### [任务说明]
根据这段知青回忆，回答以下三个问题。
(a) 那年初冬，“我们”是从哪里修路回屯的？
(b) 当时是知识青年上山下乡的第几个年头？
(c) 苞米棒子拉到社员家里时按什么记数？

### [原文]
_ _ _ _ _ _ _
回憶知青生活片段
那年初冬,我們從小牡丹修路回屯後,已是知識青年上山下鄉的第三個年頭。記得那年收成還挺好,莊稼拉進場院,黃豆、水稻、穀子堆得像小山似的。苞米上得也不錯,掰下棒子就直接拉到社員家裏,按大抬筐記數,上了苞米樓子。盡管還不知道一個工分多少錢,可社員們卻都喜滋滋的,畢竟沒白忙乎一年。
_ _ _ _ _ _ _
### [所示条目]
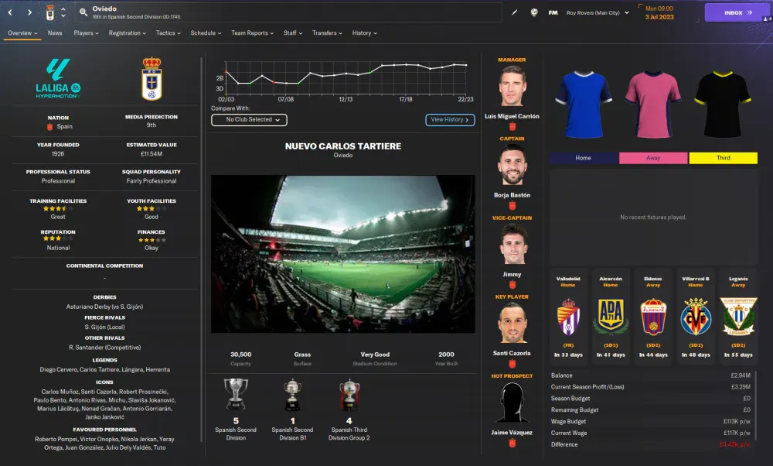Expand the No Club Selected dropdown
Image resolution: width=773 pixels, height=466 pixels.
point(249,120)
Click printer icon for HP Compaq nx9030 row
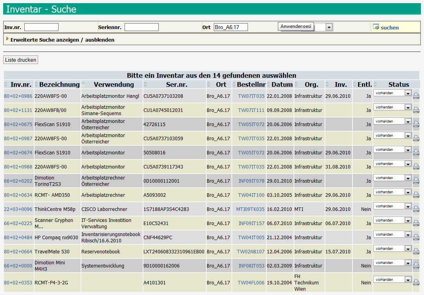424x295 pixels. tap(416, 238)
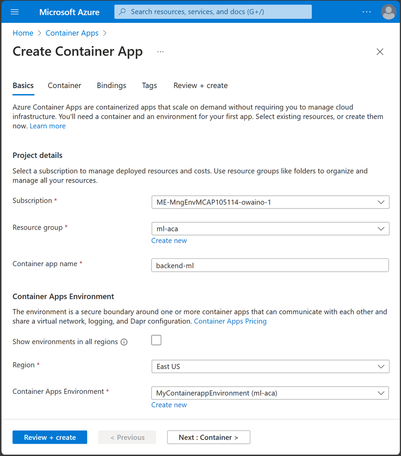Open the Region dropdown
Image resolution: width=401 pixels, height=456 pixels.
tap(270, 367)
_ _ _ _ _ _ _
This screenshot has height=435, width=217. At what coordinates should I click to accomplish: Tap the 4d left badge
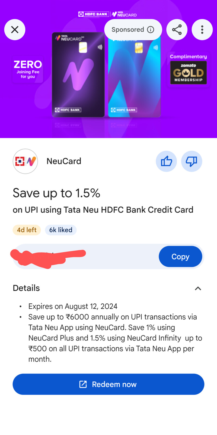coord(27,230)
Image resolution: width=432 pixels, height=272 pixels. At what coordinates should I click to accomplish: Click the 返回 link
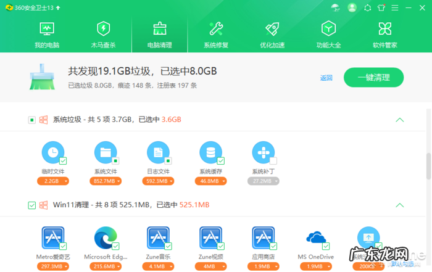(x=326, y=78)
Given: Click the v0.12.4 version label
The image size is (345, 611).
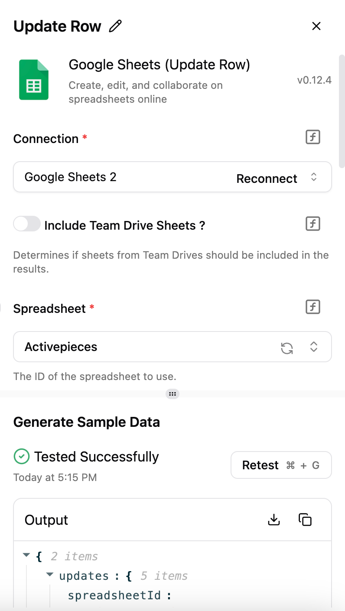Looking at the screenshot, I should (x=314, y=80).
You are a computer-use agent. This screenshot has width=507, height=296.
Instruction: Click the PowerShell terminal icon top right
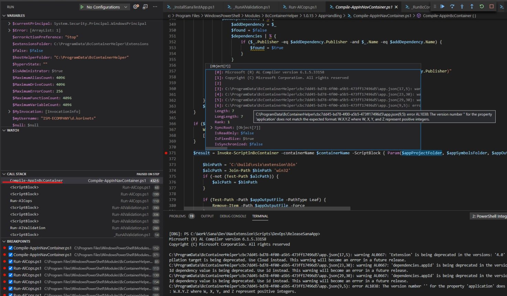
_ _ _ _ _ _ _
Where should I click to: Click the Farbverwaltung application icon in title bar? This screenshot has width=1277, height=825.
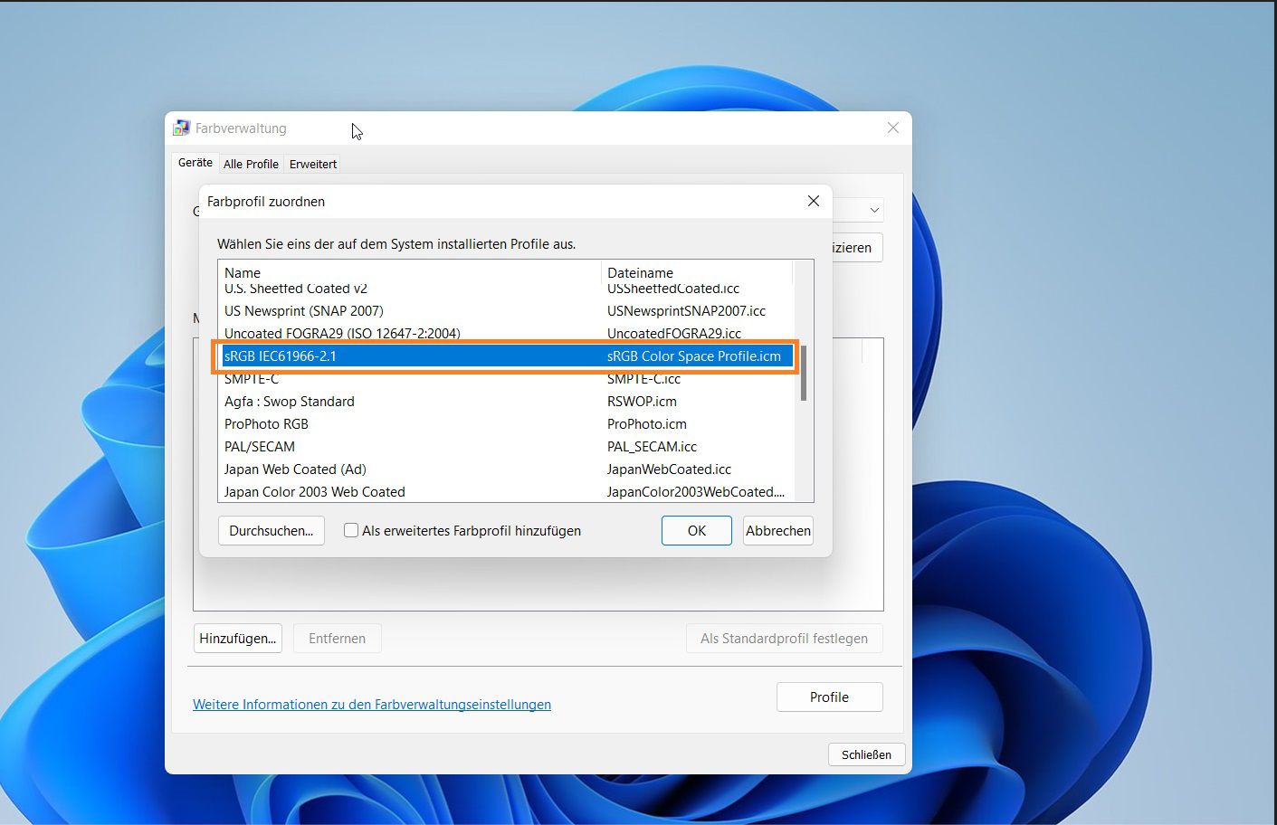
_ _ _ _ _ _ _
### [练习答案]
(a) 从小牡丹修路回屯。
(b) 第三个年头。
(c) 按大抬筐记数。